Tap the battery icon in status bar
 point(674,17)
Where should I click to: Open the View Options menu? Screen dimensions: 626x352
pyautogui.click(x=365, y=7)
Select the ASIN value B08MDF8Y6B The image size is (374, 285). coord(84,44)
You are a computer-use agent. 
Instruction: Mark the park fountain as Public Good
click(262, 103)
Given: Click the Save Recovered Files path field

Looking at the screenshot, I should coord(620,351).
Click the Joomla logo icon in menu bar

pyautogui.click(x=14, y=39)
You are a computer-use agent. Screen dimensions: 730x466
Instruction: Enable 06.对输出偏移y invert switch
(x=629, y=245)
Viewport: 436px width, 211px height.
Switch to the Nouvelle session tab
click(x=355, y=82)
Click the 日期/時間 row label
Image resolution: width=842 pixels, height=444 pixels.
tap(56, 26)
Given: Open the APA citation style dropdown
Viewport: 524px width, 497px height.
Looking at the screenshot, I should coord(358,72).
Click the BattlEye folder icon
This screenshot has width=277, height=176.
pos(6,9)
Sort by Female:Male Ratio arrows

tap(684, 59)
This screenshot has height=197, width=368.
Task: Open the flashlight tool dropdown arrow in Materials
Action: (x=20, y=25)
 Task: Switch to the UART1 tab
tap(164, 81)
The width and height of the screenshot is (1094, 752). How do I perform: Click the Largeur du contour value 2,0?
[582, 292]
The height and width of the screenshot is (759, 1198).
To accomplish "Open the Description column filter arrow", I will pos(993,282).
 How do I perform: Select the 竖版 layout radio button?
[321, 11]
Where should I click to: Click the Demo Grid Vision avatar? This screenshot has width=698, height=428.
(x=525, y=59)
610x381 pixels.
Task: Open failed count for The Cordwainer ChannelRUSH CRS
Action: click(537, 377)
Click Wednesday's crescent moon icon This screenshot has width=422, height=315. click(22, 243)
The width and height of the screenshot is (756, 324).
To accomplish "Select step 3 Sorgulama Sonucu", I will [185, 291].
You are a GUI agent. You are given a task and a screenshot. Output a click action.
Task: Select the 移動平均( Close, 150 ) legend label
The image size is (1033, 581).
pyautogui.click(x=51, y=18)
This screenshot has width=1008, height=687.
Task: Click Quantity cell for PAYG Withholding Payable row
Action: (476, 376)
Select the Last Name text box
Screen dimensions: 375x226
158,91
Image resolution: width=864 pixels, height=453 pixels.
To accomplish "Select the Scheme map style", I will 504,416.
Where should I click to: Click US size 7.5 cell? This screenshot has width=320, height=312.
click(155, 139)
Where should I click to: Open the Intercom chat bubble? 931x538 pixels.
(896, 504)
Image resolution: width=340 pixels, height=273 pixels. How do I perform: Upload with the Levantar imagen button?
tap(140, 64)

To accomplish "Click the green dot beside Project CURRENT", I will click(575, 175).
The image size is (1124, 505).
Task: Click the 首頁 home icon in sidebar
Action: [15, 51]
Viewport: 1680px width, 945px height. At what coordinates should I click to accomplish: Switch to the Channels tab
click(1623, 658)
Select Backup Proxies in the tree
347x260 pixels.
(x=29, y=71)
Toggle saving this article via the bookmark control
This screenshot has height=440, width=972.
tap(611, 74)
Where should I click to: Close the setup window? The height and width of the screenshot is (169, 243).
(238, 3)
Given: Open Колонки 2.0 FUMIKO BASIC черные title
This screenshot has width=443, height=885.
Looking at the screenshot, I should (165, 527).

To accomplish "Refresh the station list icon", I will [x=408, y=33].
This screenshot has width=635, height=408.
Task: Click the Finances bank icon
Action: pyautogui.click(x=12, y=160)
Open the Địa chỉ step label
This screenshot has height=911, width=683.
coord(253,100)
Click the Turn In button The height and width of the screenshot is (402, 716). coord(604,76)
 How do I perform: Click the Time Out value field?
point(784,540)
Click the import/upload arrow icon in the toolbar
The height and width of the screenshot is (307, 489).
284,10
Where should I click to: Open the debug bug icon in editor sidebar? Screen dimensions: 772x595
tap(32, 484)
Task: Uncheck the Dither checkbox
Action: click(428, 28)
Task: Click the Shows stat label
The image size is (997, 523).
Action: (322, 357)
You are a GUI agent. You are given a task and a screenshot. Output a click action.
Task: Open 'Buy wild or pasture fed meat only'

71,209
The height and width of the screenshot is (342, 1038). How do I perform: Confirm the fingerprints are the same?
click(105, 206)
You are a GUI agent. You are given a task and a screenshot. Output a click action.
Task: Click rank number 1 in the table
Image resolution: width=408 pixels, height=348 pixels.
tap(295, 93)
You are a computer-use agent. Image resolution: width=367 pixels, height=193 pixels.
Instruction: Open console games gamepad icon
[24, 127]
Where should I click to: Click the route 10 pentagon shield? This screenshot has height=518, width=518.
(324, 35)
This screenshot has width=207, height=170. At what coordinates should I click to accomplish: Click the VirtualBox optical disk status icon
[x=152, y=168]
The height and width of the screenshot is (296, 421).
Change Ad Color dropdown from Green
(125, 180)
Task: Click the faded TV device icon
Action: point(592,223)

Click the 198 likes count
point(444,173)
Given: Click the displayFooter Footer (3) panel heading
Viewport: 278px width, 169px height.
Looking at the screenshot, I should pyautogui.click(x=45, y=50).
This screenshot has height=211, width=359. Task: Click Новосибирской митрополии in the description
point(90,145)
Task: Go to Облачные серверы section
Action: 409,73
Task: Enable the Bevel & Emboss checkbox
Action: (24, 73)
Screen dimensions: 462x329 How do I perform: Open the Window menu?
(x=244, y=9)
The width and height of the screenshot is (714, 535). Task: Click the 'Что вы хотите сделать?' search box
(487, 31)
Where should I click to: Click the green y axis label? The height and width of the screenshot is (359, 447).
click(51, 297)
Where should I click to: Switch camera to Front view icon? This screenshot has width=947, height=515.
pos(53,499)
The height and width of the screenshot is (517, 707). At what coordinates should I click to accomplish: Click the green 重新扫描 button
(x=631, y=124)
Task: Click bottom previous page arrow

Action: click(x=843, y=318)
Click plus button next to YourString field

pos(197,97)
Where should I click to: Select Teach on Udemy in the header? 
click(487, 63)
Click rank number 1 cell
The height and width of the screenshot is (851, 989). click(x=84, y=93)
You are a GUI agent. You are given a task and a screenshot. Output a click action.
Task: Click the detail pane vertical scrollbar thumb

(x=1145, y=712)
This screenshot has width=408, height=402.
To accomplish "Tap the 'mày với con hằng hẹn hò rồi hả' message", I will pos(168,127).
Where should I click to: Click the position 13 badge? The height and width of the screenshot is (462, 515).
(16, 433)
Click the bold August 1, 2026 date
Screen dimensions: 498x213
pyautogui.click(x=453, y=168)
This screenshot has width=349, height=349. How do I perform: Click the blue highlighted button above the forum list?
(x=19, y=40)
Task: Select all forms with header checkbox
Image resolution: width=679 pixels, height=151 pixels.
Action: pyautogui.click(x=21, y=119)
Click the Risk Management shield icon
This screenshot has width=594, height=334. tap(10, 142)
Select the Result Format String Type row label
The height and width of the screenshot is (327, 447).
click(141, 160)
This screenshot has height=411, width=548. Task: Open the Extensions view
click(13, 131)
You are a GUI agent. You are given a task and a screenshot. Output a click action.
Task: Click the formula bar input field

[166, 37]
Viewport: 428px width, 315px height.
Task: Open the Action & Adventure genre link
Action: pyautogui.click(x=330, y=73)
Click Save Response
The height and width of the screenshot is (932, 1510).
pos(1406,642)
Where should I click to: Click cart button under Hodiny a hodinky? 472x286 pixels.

________________________

### About this exercise
Output the entries exactly.

### Response to this exercise
Tap the battery icon in status bar
 point(674,17)
Where should I click to: Open the View Options menu? Screen dimensions: 626x352
pyautogui.click(x=365, y=7)
Select the ASIN value B08MDF8Y6B The image size is (374, 285). coord(84,44)
You are a computer-use agent. 
Instruction: Mark the park fountain as Public Good
click(262, 103)
Given: Click the Save Recovered Files path field

Looking at the screenshot, I should coord(620,351).
Click the Joomla logo icon in menu bar

pyautogui.click(x=14, y=39)
You are a computer-use agent. Screen dimensions: 730x466
Instruction: Enable 06.对输出偏移y invert switch
(x=629, y=245)
Viewport: 436px width, 211px height.
Switch to the Nouvelle session tab
click(x=355, y=82)
Click the 日期/時間 row label
Image resolution: width=842 pixels, height=444 pixels.
tap(56, 26)
Given: Open the APA citation style dropdown
Viewport: 524px width, 497px height.
Looking at the screenshot, I should coord(358,72).
Click the BattlEye folder icon
This screenshot has width=277, height=176.
pos(6,9)
Sort by Female:Male Ratio arrows

tap(684, 59)
This screenshot has height=197, width=368.
Task: Open the flashlight tool dropdown arrow in Materials
Action: (x=20, y=25)
 Task: Switch to the UART1 tab
tap(164, 81)
The width and height of the screenshot is (1094, 752). How do I perform: Click the Largeur du contour value 2,0?
[582, 292]
The height and width of the screenshot is (759, 1198).
To accomplish "Open the Description column filter arrow", I will pos(993,282).
 How do I perform: Select the 竖版 layout radio button?
[321, 11]
Where should I click to: Click the Demo Grid Vision avatar? This screenshot has width=698, height=428.
(x=525, y=59)
610x381 pixels.
Task: Open failed count for The Cordwainer ChannelRUSH CRS
Action: click(537, 377)
Click Wednesday's crescent moon icon This screenshot has width=422, height=315. click(22, 243)
The width and height of the screenshot is (756, 324).
To accomplish "Select step 3 Sorgulama Sonucu", I will [185, 291].
You are a GUI agent. You are given a task and a screenshot. Output a click action.
Task: Select the 移動平均( Close, 150 ) legend label
The image size is (1033, 581).
pyautogui.click(x=51, y=18)
This screenshot has width=1008, height=687.
Task: Click Quantity cell for PAYG Withholding Payable row
Action: (476, 376)
Select the Last Name text box
Screen dimensions: 375x226
158,91
Image resolution: width=864 pixels, height=453 pixels.
To accomplish "Select the Scheme map style", I will 504,416.
Where should I click to: Click US size 7.5 cell? This screenshot has width=320, height=312.
click(155, 139)
Where should I click to: Open the Intercom chat bubble? 931x538 pixels.
(896, 504)
Image resolution: width=340 pixels, height=273 pixels. How do I perform: Upload with the Levantar imagen button?
tap(140, 64)

To accomplish "Click the green dot beside Project CURRENT", I will click(575, 175).
The image size is (1124, 505).
Task: Click the 首頁 home icon in sidebar
Action: [15, 51]
Viewport: 1680px width, 945px height. At what coordinates should I click to accomplish: Switch to the Channels tab
click(1623, 658)
Select Backup Proxies in the tree
347x260 pixels.
(x=29, y=71)
Toggle saving this article via the bookmark control
This screenshot has height=440, width=972.
tap(611, 74)
Where should I click to: Close the setup window? The height and width of the screenshot is (169, 243).
(238, 3)
Given: Open Колонки 2.0 FUMIKO BASIC черные title
This screenshot has width=443, height=885.
Looking at the screenshot, I should (165, 527).

To accomplish "Refresh the station list icon", I will [x=408, y=33].
This screenshot has width=635, height=408.
Task: Click the Finances bank icon
Action: pyautogui.click(x=12, y=160)
Open the Địa chỉ step label
This screenshot has height=911, width=683.
coord(253,100)
Click the Turn In button The height and width of the screenshot is (402, 716). coord(604,76)
 How do I perform: Click the Time Out value field?
point(784,540)
Click the import/upload arrow icon in the toolbar
The height and width of the screenshot is (307, 489).
284,10
Where should I click to: Open the debug bug icon in editor sidebar? Screen dimensions: 772x595
tap(32, 484)
Task: Uncheck the Dither checkbox
Action: click(428, 28)
Task: Click the Shows stat label
The image size is (997, 523).
Action: (322, 357)
You are a GUI agent. You are given a task and a screenshot. Output a click action.
Task: Open 'Buy wild or pasture fed meat only'

71,209
The height and width of the screenshot is (342, 1038). How do I perform: Confirm the fingerprints are the same?
click(105, 206)
You are a GUI agent. You are given a task and a screenshot. Output a click action.
Task: Click rank number 1 in the table
Image resolution: width=408 pixels, height=348 pixels.
tap(295, 93)
You are a computer-use agent. Image resolution: width=367 pixels, height=193 pixels.
Instruction: Open console games gamepad icon
[24, 127]
Where should I click to: Click the route 10 pentagon shield? This screenshot has height=518, width=518.
(324, 35)
This screenshot has width=207, height=170. At what coordinates should I click to accomplish: Click the VirtualBox optical disk status icon
[x=152, y=168]
The height and width of the screenshot is (296, 421).
Change Ad Color dropdown from Green
(125, 180)
Task: Click the faded TV device icon
Action: point(592,223)

Click the 198 likes count
point(444,173)
Given: Click the displayFooter Footer (3) panel heading
Viewport: 278px width, 169px height.
Looking at the screenshot, I should pyautogui.click(x=45, y=50).
This screenshot has height=211, width=359. Task: Click Новосибирской митрополии in the description
point(90,145)
Task: Go to Облачные серверы section
Action: 409,73
Task: Enable the Bevel & Emboss checkbox
Action: (24, 73)
Screen dimensions: 462x329 How do I perform: Open the Window menu?
(x=244, y=9)
The width and height of the screenshot is (714, 535). Task: Click the 'Что вы хотите сделать?' search box
(487, 31)
Where should I click to: Click the green y axis label? The height and width of the screenshot is (359, 447).
click(51, 297)
Where should I click to: Switch camera to Front view icon? This screenshot has width=947, height=515.
pos(53,499)
The height and width of the screenshot is (517, 707). At what coordinates should I click to accomplish: Click the green 重新扫描 button
(x=631, y=124)
Task: Click bottom previous page arrow

Action: click(x=843, y=318)
Click plus button next to YourString field

pos(197,97)
Where should I click to: Select Teach on Udemy in the header? 
click(487, 63)
Click rank number 1 cell
The height and width of the screenshot is (851, 989). click(x=84, y=93)
You are a GUI agent. You are given a task and a screenshot. Output a click action.
Task: Click the detail pane vertical scrollbar thumb

(x=1145, y=712)
This screenshot has width=408, height=402.
To accomplish "Tap the 'mày với con hằng hẹn hò rồi hả' message", I will pos(168,127).
Where should I click to: Click the position 13 badge? The height and width of the screenshot is (462, 515).
(16, 433)
Click the bold August 1, 2026 date
Screen dimensions: 498x213
pyautogui.click(x=453, y=168)
This screenshot has width=349, height=349. How do I perform: Click the blue highlighted button above the forum list?
(x=19, y=40)
Task: Select all forms with header checkbox
Image resolution: width=679 pixels, height=151 pixels.
Action: pyautogui.click(x=21, y=119)
Click the Risk Management shield icon
This screenshot has width=594, height=334. tap(10, 142)
Select the Result Format String Type row label
The height and width of the screenshot is (327, 447).
click(141, 160)
This screenshot has height=411, width=548. Task: Open the Extensions view
click(13, 131)
You are a GUI agent. You are given a task and a screenshot. Output a click action.
Task: Click the formula bar input field

[166, 37]
Viewport: 428px width, 315px height.
Task: Open the Action & Adventure genre link
Action: pyautogui.click(x=330, y=73)
Click Save Response
The height and width of the screenshot is (932, 1510).
pos(1406,642)
Where should I click to: Click cart button under Hodiny a hodinky? 472x286 pixels.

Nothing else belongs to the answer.